- _EXERCISE REQUIREMENTS_: Reproduce word for word, from the entries below, the line with "Instruction: Toggle the", the line with "Task: Click the icon next to Add Blog", and every line between them, and nothing more.

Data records
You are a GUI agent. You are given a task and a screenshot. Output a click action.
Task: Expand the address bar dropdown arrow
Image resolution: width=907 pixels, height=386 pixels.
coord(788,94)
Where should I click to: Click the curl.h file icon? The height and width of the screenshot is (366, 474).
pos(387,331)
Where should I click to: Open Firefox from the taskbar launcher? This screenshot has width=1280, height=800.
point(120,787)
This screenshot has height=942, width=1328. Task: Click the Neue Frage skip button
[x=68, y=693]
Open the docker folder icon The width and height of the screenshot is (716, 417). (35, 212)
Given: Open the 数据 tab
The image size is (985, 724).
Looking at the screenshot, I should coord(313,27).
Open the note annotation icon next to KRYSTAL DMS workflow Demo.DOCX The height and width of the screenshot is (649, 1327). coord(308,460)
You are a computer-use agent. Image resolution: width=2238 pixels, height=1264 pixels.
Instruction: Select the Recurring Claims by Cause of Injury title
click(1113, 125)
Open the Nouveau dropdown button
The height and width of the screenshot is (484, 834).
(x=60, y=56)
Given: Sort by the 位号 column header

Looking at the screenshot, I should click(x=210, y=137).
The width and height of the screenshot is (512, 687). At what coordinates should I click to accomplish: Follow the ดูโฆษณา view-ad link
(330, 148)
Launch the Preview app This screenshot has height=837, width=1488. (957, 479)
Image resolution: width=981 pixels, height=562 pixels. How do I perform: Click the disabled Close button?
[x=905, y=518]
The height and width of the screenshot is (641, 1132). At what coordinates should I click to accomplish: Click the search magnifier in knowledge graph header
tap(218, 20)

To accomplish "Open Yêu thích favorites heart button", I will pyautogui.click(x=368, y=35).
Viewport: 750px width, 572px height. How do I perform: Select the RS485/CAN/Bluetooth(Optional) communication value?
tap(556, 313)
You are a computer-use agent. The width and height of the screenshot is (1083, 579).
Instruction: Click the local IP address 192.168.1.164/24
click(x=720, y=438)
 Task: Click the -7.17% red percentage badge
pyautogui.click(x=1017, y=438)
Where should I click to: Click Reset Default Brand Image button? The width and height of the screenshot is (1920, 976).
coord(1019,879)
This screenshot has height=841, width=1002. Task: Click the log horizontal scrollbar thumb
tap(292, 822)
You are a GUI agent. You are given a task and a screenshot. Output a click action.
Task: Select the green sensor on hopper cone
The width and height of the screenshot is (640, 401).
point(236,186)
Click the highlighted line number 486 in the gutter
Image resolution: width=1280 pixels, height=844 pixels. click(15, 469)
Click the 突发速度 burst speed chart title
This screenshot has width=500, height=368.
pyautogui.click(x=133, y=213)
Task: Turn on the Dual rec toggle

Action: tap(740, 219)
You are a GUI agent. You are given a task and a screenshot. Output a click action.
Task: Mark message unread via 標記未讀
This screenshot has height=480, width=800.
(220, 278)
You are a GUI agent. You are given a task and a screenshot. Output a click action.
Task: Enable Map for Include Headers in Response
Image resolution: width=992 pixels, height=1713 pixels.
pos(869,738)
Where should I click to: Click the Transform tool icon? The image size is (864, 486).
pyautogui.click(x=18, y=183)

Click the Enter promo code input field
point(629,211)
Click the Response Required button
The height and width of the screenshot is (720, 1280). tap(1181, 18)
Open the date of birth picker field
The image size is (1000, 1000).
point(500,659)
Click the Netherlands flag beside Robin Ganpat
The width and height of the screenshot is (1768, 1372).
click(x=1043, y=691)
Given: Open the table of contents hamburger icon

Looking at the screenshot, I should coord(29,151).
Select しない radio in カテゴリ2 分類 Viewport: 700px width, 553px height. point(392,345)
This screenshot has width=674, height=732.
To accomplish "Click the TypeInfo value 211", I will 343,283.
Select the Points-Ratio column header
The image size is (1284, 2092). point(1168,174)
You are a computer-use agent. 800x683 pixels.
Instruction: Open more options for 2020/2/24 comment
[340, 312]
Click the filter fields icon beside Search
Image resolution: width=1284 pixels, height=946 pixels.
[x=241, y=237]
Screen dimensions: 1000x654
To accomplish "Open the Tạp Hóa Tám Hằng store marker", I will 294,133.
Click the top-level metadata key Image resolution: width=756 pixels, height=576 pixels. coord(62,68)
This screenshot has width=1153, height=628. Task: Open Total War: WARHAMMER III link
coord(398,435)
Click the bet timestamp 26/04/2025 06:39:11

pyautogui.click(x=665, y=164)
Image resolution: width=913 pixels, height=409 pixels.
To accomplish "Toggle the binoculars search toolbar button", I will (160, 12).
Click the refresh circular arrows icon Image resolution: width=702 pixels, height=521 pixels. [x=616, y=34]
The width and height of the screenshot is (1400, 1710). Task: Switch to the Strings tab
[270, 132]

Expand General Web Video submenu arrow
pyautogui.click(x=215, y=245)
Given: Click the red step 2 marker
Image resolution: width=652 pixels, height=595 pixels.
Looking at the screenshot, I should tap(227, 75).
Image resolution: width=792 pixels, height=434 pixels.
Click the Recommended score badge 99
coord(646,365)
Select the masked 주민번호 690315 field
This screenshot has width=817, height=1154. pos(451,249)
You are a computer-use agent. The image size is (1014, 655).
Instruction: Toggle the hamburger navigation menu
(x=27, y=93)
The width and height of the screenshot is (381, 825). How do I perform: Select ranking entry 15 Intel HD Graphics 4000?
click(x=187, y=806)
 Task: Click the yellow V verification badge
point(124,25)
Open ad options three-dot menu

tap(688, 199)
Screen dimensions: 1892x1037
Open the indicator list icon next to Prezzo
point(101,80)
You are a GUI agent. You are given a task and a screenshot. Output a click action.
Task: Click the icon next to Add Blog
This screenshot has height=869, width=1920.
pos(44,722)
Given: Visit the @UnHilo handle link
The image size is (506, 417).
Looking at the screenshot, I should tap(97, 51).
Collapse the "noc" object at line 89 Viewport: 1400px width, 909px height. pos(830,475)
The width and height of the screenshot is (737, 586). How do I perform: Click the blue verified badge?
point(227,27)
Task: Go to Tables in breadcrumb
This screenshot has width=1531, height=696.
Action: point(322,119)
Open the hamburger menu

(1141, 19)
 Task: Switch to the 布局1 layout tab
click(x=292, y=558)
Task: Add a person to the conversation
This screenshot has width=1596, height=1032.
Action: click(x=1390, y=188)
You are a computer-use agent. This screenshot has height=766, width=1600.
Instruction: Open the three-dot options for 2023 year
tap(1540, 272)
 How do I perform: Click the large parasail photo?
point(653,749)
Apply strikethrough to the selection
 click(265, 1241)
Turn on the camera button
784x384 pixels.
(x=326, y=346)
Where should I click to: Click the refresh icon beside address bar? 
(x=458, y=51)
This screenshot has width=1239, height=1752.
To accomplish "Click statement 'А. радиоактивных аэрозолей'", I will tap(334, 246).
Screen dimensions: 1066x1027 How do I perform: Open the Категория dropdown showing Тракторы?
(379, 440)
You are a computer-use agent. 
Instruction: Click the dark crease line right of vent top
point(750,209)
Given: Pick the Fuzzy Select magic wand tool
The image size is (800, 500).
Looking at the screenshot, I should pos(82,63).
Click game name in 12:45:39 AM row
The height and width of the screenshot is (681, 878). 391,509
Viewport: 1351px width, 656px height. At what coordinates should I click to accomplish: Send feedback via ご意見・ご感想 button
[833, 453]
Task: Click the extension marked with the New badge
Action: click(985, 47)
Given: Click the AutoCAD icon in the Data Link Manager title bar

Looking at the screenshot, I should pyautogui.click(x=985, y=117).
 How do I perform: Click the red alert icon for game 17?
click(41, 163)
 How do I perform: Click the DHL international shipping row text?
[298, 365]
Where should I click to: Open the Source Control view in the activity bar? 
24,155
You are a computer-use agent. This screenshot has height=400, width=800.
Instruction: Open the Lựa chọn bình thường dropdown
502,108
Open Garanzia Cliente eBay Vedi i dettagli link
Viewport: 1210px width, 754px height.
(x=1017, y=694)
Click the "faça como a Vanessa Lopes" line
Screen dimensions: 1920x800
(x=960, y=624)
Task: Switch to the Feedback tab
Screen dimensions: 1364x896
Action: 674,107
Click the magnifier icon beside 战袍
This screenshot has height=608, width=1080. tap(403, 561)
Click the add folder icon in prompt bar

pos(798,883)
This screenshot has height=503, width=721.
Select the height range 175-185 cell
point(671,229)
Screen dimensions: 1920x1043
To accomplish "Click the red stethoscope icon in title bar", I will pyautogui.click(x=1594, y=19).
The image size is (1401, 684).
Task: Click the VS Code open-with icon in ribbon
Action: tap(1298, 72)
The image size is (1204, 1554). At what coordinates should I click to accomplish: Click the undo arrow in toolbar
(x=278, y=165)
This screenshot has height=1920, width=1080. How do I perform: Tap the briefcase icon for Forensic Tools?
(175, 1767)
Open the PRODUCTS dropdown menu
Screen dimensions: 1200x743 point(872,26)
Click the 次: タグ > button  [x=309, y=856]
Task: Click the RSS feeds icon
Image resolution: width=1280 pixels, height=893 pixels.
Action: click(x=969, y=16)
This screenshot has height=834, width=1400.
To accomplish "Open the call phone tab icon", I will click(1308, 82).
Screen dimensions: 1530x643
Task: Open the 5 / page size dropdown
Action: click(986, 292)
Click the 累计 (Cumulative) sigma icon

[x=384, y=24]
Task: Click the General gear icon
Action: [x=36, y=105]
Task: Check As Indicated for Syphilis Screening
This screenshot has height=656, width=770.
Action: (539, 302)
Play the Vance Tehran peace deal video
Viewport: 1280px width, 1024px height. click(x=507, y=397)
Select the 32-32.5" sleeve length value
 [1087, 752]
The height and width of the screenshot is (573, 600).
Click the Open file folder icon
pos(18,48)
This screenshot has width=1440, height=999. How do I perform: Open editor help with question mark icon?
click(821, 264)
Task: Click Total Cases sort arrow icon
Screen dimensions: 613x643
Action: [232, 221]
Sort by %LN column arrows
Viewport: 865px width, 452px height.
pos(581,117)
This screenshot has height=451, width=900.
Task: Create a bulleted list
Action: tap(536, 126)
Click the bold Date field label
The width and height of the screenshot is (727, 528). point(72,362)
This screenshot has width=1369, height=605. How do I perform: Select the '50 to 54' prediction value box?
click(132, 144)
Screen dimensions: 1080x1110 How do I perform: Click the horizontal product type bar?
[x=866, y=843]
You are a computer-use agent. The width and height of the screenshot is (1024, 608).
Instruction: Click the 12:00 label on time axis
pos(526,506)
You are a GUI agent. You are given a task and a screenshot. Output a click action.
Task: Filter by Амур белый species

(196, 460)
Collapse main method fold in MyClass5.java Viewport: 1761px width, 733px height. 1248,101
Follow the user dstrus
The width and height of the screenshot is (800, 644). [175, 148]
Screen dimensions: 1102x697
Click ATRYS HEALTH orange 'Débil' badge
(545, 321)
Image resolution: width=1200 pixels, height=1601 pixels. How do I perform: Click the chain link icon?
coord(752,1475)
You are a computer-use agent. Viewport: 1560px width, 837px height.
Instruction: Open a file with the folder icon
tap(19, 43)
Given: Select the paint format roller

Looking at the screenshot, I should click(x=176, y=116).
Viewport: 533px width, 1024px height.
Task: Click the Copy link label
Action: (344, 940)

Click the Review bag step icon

- _FINAL ANSWER_:
Instruction: Toggle the hamburger navigation menu
(x=27, y=93)
The width and height of the screenshot is (381, 825). How do I perform: Select ranking entry 15 Intel HD Graphics 4000?
click(x=187, y=806)
 Task: Click the yellow V verification badge
point(124,25)
Open ad options three-dot menu

tap(688, 199)
Screen dimensions: 1892x1037
Open the indicator list icon next to Prezzo
point(101,80)
You are a GUI agent. You are given a task and a screenshot. Output a click action.
Task: Click the icon next to Add Blog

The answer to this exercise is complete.